### ЗАДАНИЕ 1
Скопируйте дословно часть отрывка о Раневской и Шостаковиче: от слов «Фаина Георгиевна призналась» до слов «Спасибо за письмо.» включительно.
### ЗАДАНИЕ 2
Как передать суть отрывка о Раневской и Шостаковиче в двух предложениях?
### ЗАДАНИЕ 3
Как бы вы продолжили отрывок о переписке Раневской и Орловой после подписи «Ваша вечнолюбящая Люба»?

### ИСХОДНЫЙ ТЕКСТ
════════════════
Он опять посмотрел. С интересом.
— Вот Чайковский, — продолжала я, — написал бы музыку к „Евгению Онегину“, и жила бы она. А Пушкина не имел права трогать. Пушкин — сам музыка. Не надо играть Пушкина… Пожалуй, и читать в концертах не надо. А тем более танцевать… И самого Пушкина ни в коем случае изображать не надо. Вот у Булгакова хватило такта написать пьесу о Пушкине без самого Пушкина.
Опять посмотрел с интересом. Но ничего не сказал.
А на обложке его квартетов я прочла: „С восхищением Ф. Г. Раневской“.»
Фаина Георгиевна призналась в письме Орловой, что «изменила» ей в больнице с Шостаковичем.
Любовь Петровна написала тогда в больницу:
«Целую, обнимаю, Любимый Фей!
Спасибо за письмо.
Измену с Шостаковичем прощаю.
Буду Вам звонить.
Целую и обнимаю
Ваша вечнолюбящая Люба».
════════════════
### ФРАГМЕНТ ДАННЫХ
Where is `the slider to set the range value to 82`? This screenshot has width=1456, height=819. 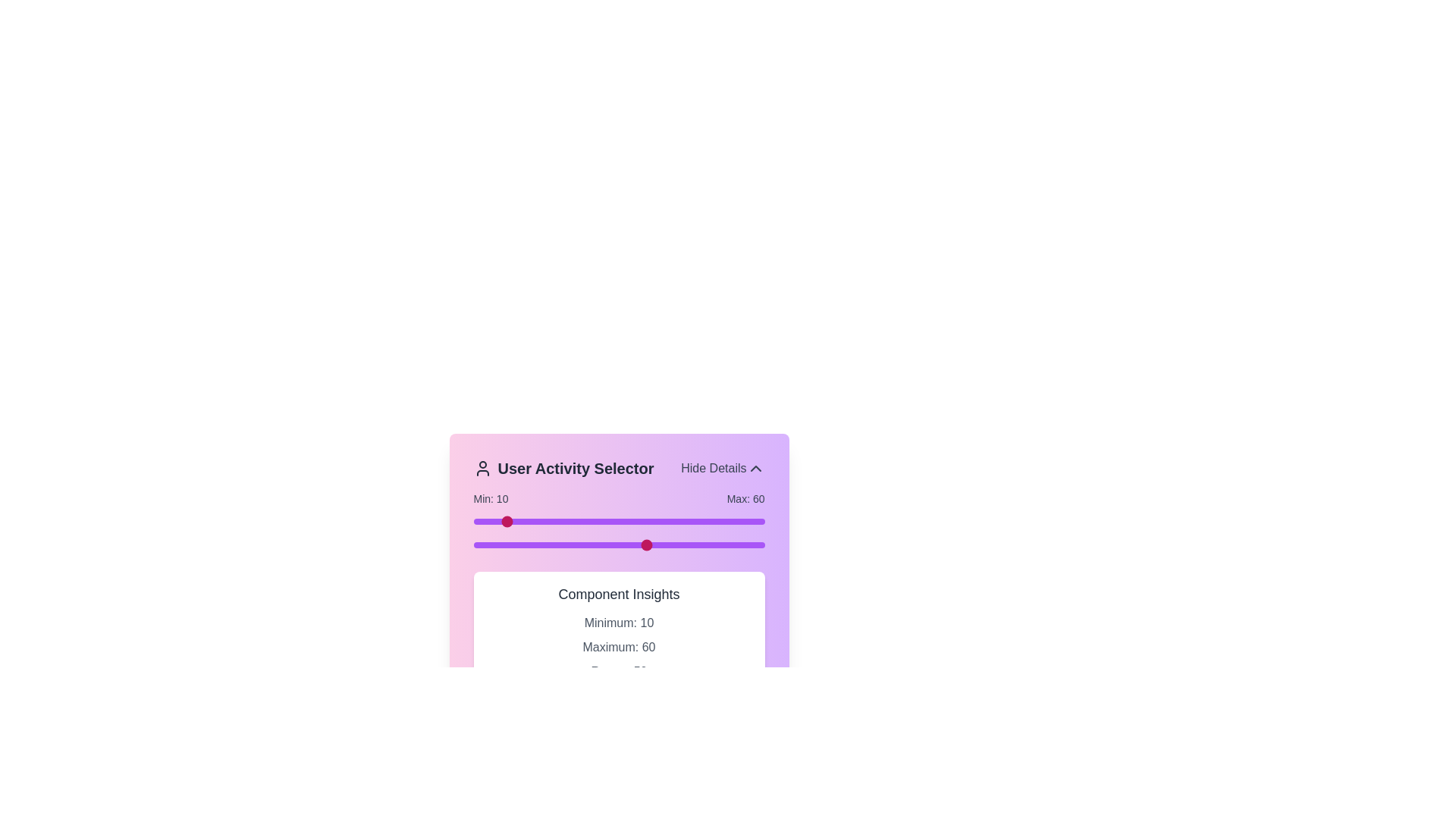
the slider to set the range value to 82 is located at coordinates (711, 520).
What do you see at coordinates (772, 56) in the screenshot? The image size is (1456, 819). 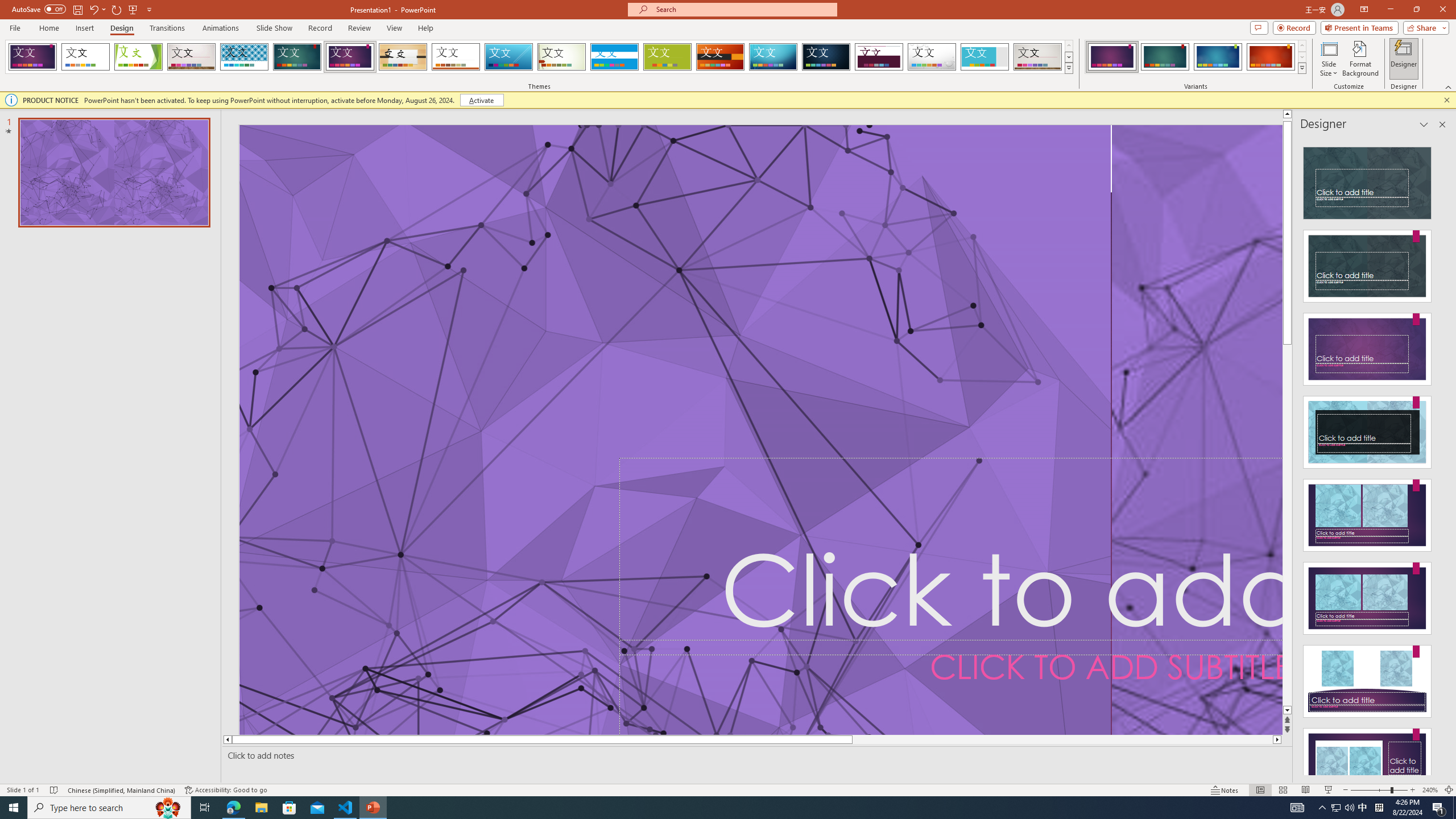 I see `'Circuit'` at bounding box center [772, 56].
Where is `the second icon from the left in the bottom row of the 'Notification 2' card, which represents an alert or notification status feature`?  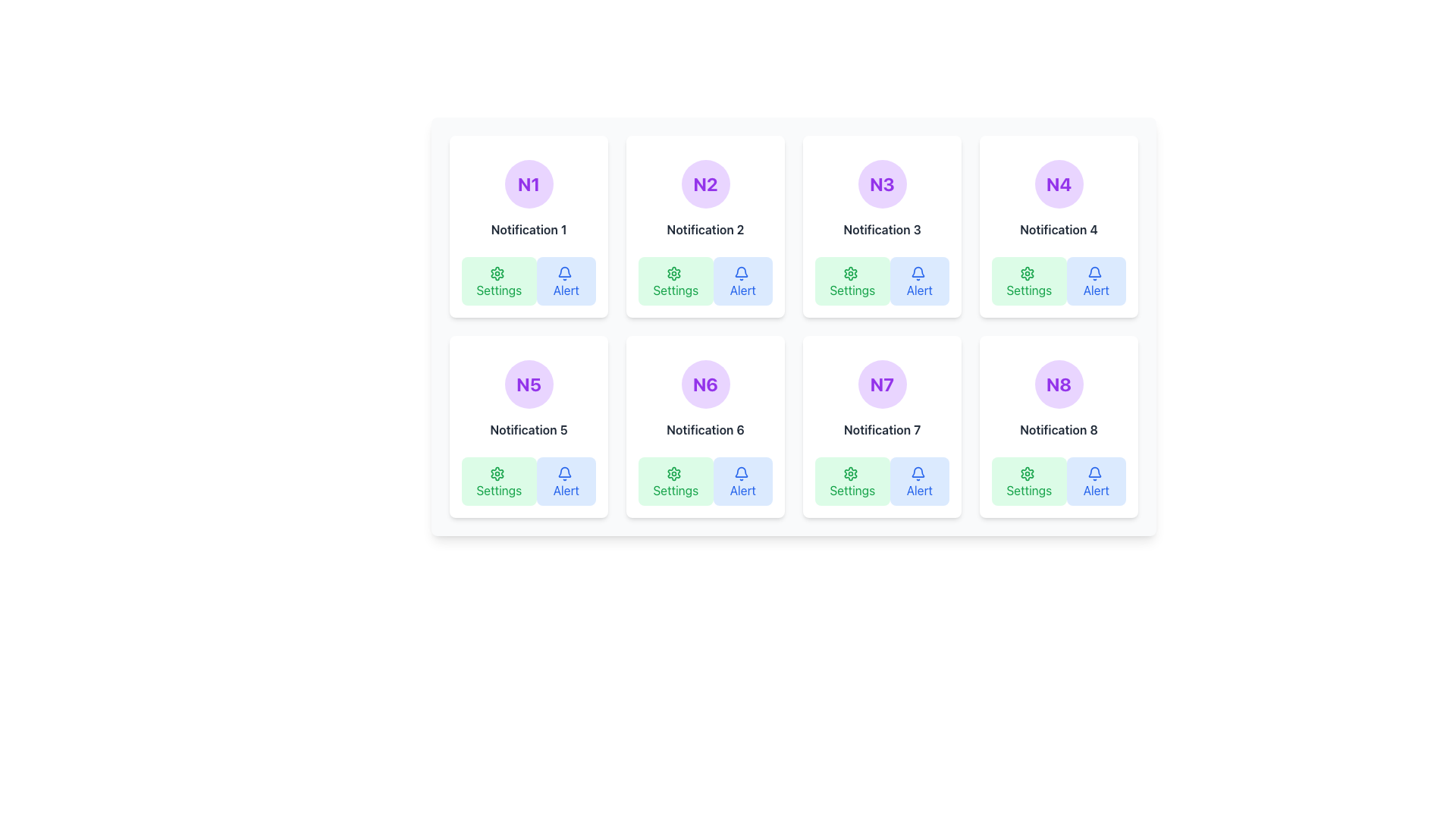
════════════════
### ОТВЕТ 1
Фаина Георгиевна призналась в письме Орловой, что «изменила» ей в больнице с Шостаковичем.
Любовь Петровна написала тогда в больницу:
«Целую, обнимаю, Любимый Фей!
Спасибо за письмо.

### ОТВЕТ 2
Рассказчица говорит собеседнику, что Пушкин — сам музыка и его не надо играть, танцевать или изображать, хваля Булгакова за пьесу о Пушкине без самого Пушкина. Собеседник слушает с интересом и молчит, но на обложке его квартетов появляется надпись «С восхищением Ф. Г. Раневской», а в ответ на признание Раневской об «измене» с Шостаковичем Любовь Петровна пишет, что прощает её и будет звонить.

### ОТВЕТ 3
Мы старались чаще навещать ее, нужно было познакомить Фаину Георгиевну с Таней — моей молодой женой. Заламывая в отчаянии руки, мама предупреждала: «Танечка, только не возражайте Фаине Георгиевне!» Когда мы приехали к ней на Котельническую, Раневская долгим взглядом оглядела Таню и сказала: «Танечка, вы одеты как кардинал». «Да, это так», — подтвердила Таня, помня заветы Ирины Сергеевны. Вернувшись домой, мы встретили бледную маму с убитым лицом: Раневская, пока мы были в дороге, уже позвонила ей и сказала: «Ирина, поздравляю, у тебя невестка — нахалка».
Ходить с Раневской по улице было нелегко. Подмечая десятки типажей, характеров, порой обсуждая их вслух, она зачастую останавливалась посередине тротуара. Я сгорал от стыда, когда Фаина Георгиевна громко говорила мне «на ухо» о проходящей даме: «Такая задница называется „жопа-игрунья“ или: „С такой жопой надо сидеть дома!“»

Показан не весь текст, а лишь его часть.